T6 - Chapitre 11
Suivant le même rituel que la dernière fois, Holmes, Watson et un Lestrade complètement stupéfait furent conduits à travers les salons silencieux du club Diogène – où quelques nobles indolents lisaient le Times en buvant du thé ou du sang dans de ravissantes tasses de porcelaines – jusqu'à une suite privée, réservée à quelques élus.
Watson n'avait pas rencontré beaucoup de fois le frère de son ami mais, à chacune de ces occasions, il le trouvait encore plus dangereux, et plus intimidant. Le fait qu'il ait appris, lors de sa dernière visite, que le club Diogène était un terrain neutre entre l'élite humaine et l'élite vampire, terrain géré par Mycroft lui-même, n'était pas pour arranger la chose.
-Sherlock, lâcha l'ombre volumineuse aux yeux gris, perçants, qui n'avait pas daignée se lever de son fauteuil pour les accueillir.
-Mycroft, répondit le détective sur le même ton. Comment vas-tu ?
-Merveilleusement bien, merci, renvoya l'aîné sur un ton suggérant qu'il s'apprêtait à commettre un meurtre – ou plus. Nous avons eu quelques difficultés avec les nouveaux vampires dernièrement, ceux qui ont été transformés lors de la grande attaque de Moriarty, à l'anniversaire de la Reine. Mais notre réseau de sang consentit est de plus en plus efficace. Toutefois, je suppose que tu n'es pas venu parler politique ?
Watson remarqua qu'il évitait soigneusement de tourner la tête vers l'inspecteur Lestrade qui, intimidé, ne savait plus où se mettre.
-En effet, répondit Holmes en arborant un sourire que Watson n'aimait pas beaucoup, celui qui annonçait qu'il se délectait à fomenter un sale coup. Je suis venu te demander de...
-Laisse-moi émettre une hypothèse, le coupa Mycroft. Tu es à la recherche de Nicholas Flamel, le légendaire alchimiste, et de sa non moins légendaire pierre philosophale. Tu t'es mis en compétition avec un gentleman cambrioleur, et tu serais prêt à tout pour sauver ton honneur devant le docteur revenu parmi nous. Enchanté de vous revoir, d'ailleurs, Docteur Watson.

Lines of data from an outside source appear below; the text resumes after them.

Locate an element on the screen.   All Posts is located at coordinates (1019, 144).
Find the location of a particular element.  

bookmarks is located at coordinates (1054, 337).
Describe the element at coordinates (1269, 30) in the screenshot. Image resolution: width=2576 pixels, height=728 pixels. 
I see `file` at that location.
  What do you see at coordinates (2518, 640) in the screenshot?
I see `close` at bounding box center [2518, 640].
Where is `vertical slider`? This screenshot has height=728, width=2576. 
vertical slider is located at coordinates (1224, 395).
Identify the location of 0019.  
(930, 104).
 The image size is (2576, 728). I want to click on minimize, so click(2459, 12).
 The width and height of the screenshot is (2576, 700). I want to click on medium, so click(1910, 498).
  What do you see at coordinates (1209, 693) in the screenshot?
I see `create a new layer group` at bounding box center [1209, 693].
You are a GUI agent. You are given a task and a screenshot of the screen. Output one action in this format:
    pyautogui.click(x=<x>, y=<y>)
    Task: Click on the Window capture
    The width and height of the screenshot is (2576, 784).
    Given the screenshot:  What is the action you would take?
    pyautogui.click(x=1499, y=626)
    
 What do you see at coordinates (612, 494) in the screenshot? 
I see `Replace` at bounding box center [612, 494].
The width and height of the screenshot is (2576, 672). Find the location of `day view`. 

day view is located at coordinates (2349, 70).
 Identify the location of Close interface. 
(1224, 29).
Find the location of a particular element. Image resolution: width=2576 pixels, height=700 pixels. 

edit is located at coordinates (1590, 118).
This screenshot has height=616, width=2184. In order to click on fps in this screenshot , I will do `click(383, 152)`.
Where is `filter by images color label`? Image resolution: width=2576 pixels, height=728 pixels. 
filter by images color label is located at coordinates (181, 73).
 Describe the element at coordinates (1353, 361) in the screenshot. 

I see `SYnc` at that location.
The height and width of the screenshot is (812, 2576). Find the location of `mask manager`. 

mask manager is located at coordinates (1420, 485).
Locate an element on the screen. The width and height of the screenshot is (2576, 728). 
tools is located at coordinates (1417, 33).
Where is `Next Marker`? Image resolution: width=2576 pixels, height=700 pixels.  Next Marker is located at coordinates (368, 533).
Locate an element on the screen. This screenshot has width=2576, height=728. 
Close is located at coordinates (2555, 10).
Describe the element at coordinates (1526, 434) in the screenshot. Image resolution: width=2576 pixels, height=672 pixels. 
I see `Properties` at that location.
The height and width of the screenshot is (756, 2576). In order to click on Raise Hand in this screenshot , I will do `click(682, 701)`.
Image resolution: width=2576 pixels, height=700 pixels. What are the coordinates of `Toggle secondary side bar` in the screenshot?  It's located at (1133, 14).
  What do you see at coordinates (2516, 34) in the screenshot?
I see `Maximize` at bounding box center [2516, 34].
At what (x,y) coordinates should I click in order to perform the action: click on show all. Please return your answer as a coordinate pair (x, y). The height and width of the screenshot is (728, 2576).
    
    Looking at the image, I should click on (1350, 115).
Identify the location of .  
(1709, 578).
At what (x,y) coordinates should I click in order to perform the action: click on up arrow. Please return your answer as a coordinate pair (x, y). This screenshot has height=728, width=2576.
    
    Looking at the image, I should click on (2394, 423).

-Euh... Merci, balbutia l'intéressé.
La figure de Holmes affichait la plus complète surprise.
-Et tout à ta quête, continua Mycroft, la voix de plus en plus glaciale, tu n'as pas hésité à utiliser contre moi la seule véritable faiblesse que tu me connaissais. Quel petit frère tu fais.
Sherlock, déstabilisé, inspecta rapidement sa mise, à la recherche de ce qui aurait pu aider Mycroft à porter ces déductions.
-Le problème, Sherlock, ricana Mycroft, c'est qu'en essayant d'être le plus malin à tout prix, on ne se fait pas que des amis. Duc de Chermerace, si vous voulez bien...
Une petite porte à moitié dissimulée par une tapisserie s'ouvrit, derrière Mycroft. Un homme en sortit. Grand, fin, élégant, les cheveux blonds aux reflets roux savamment coiffés, la moustache en guidon impeccablement taillée, tout comme le costume gris, du meilleur goût. Il porta à sa bouche un porte-cigarette dont il inhala une longue bouffée, qui vint aussitôt se perdre en fumée devant ses yeux perçants.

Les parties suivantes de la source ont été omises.